この古物商許可申請をする場合には、その取り扱う古物の品目により13種類に区分されています。

例えば、地金を買い取る場合には「時計・宝飾品」で許可を受ける必要がありますし、ブランドバックを買い取る場合には「皮革・ゴム製品」で許可を受けなければなりません。

許可を受ける品目は複数でも構わない

古物商許可申請をする際には、13品目の古物の区分から1つを選んで「主に取り扱う品目」として許可を受けます。この主に取り扱う品目については、許可標識に表示して営業所の見やすい位置に掲示しなければなりません。

そして主に取り扱う品目以外の品目については、申請書の「その他に取り扱う品目」に記入することが可能です。これらの取り扱い品目については、許可後に変更届を出すことで、削除したり追加したりすることもできます。

新規申請時に取れるだけ取るのはおすすめできない理由

一見、すべての品目を取ることも簡単なようにも思えますが、こうしたことはおすすめできません。

例えば、車の買取のように許可を受けるのに駐車場が必要となる品目もありますし、また古美術商自動車商ではその取扱いについて実務経験の有無が確認される場合もあります。

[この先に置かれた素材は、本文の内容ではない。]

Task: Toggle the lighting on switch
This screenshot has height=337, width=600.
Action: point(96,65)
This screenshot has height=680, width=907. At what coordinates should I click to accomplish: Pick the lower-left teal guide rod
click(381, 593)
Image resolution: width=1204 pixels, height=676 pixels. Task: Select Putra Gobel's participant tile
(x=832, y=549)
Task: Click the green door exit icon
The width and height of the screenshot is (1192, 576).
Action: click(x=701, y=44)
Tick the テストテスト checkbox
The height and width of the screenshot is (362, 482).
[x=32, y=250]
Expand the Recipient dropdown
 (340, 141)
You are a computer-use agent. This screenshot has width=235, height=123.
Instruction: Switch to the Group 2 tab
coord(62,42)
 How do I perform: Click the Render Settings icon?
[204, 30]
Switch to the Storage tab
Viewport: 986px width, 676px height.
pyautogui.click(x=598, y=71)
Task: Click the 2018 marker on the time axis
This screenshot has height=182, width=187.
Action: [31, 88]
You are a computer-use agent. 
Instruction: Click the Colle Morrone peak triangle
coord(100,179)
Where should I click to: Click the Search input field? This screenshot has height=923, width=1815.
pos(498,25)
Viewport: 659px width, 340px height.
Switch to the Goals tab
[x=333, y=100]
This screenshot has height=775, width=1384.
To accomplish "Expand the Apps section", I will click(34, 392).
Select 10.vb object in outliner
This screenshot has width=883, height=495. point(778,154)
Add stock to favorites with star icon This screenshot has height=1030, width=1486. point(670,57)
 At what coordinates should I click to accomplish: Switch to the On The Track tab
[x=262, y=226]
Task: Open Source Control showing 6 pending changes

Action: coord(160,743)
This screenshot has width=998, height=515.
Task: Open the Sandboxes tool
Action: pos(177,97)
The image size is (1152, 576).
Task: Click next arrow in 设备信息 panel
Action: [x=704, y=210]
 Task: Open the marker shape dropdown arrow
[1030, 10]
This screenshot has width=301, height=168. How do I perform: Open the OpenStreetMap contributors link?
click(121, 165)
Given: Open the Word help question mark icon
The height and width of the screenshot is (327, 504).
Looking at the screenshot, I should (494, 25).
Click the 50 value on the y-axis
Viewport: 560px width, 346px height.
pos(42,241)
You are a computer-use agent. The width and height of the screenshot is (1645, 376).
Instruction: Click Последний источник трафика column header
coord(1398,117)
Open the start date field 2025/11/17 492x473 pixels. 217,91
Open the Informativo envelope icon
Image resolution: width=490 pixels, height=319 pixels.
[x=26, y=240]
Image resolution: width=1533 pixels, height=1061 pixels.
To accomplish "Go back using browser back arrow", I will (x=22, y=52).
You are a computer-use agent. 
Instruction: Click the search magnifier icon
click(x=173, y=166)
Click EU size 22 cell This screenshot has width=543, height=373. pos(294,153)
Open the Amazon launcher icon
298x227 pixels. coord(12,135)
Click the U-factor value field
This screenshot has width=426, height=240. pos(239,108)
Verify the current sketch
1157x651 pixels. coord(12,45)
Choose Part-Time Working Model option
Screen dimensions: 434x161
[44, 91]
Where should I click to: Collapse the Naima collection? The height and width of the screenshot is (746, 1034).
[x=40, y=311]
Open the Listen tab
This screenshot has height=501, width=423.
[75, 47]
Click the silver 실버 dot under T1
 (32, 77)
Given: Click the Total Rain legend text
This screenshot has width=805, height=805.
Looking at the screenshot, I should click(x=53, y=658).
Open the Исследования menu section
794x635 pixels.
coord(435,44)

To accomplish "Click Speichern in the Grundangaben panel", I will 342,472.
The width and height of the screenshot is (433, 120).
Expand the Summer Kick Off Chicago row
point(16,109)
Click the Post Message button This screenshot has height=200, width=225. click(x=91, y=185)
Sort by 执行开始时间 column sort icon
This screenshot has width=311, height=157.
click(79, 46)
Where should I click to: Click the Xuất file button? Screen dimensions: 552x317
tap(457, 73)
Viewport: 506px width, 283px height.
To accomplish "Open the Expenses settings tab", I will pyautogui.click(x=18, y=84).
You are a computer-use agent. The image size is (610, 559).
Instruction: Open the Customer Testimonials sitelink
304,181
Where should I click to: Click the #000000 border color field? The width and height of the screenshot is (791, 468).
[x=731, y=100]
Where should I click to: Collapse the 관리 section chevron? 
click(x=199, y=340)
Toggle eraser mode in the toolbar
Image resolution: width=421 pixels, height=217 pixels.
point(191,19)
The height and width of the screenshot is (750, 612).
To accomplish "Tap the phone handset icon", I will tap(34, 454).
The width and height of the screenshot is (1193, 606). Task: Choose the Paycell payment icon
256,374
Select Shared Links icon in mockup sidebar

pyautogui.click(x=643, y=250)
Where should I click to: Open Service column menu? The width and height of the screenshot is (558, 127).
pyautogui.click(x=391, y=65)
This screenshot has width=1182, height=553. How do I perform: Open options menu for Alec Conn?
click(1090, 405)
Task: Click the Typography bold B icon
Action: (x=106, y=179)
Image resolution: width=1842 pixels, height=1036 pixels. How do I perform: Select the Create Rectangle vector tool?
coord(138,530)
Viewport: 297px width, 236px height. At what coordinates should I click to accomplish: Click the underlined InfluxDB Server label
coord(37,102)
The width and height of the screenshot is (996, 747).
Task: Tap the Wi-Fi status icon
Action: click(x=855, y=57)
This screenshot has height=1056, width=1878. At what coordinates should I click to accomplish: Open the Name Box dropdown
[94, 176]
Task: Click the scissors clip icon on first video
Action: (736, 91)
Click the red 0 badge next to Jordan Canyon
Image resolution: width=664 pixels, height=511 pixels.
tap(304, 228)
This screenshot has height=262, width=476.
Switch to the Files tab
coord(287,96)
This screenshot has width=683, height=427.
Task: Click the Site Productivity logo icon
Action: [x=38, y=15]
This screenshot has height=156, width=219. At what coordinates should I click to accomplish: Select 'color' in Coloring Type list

こうしたところで警察官の質問や追加資料の提出にきちんと対応できないと、仮に古物商許可申請の許可要件に問題がなくても、許可申請を受け付けてもらえないことがほとんどです。

許可の取得後にも面倒事がある

多くの品目で許可を受けていると、許可取得後に盗品の捜査に警察官がひっきりなしに営業所を訪れることになりかねません。

古物商には防犯に協力する義務がありますから、こうした警察官の捜査・調査を断ることはできません。営業所の立地にもよりますが、幹線道路沿いや駅前に店舗を構えると、警察官が頻繁に訪れて台帳を確認していくことがあるそうです。

許可後に変更届で対応するのがおすすめ

こうしたことから、新規申請時の許可品目は必要最低限に抑えたほうが、許可証発行までの時間も短縮できますし、営業開始後に無用の心配をすることもなくなります。

そして、必要に応じて、許可品目の追加の変更届を出して対応するのがよいのではないでしょうか?